**Exercise details**.
For every line in the records below that holds "computer", make a copy.

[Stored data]
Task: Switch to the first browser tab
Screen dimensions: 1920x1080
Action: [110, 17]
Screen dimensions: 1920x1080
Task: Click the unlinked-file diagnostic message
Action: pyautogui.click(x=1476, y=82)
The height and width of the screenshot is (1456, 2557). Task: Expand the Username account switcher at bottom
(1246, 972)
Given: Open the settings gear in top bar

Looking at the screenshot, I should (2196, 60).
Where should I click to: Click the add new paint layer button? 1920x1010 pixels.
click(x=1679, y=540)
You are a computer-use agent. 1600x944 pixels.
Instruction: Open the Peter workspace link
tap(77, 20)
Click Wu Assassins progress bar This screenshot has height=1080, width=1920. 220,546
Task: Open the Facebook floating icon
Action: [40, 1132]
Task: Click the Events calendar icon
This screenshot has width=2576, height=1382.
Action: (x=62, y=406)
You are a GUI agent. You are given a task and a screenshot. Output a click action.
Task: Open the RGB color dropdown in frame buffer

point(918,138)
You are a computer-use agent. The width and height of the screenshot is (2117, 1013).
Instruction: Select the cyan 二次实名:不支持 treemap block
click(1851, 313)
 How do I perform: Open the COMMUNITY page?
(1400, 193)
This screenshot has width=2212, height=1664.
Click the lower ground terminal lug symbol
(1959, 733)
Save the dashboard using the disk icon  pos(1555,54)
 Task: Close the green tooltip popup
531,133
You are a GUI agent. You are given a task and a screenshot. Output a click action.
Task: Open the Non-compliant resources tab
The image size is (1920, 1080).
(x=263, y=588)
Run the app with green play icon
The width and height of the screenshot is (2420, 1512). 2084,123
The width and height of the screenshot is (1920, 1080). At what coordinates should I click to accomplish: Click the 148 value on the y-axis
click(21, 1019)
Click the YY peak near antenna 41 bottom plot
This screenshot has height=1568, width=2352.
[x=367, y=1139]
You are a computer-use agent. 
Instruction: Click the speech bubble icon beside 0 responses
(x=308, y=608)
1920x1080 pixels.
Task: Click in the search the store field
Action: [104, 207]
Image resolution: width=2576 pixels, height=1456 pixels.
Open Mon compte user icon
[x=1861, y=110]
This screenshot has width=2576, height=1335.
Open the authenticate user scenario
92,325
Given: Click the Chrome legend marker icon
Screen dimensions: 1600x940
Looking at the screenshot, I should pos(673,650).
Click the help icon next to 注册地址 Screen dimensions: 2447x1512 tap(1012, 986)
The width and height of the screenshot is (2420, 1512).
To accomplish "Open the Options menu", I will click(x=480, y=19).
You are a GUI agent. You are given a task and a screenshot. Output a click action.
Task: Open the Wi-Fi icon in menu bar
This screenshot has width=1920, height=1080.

**Response to the exercise**.
You are a computer-use agent. 1600x944 pixels.
You are a computer-use agent. The width and height of the screenshot is (2117, 1013).
You are a computer-use agent. 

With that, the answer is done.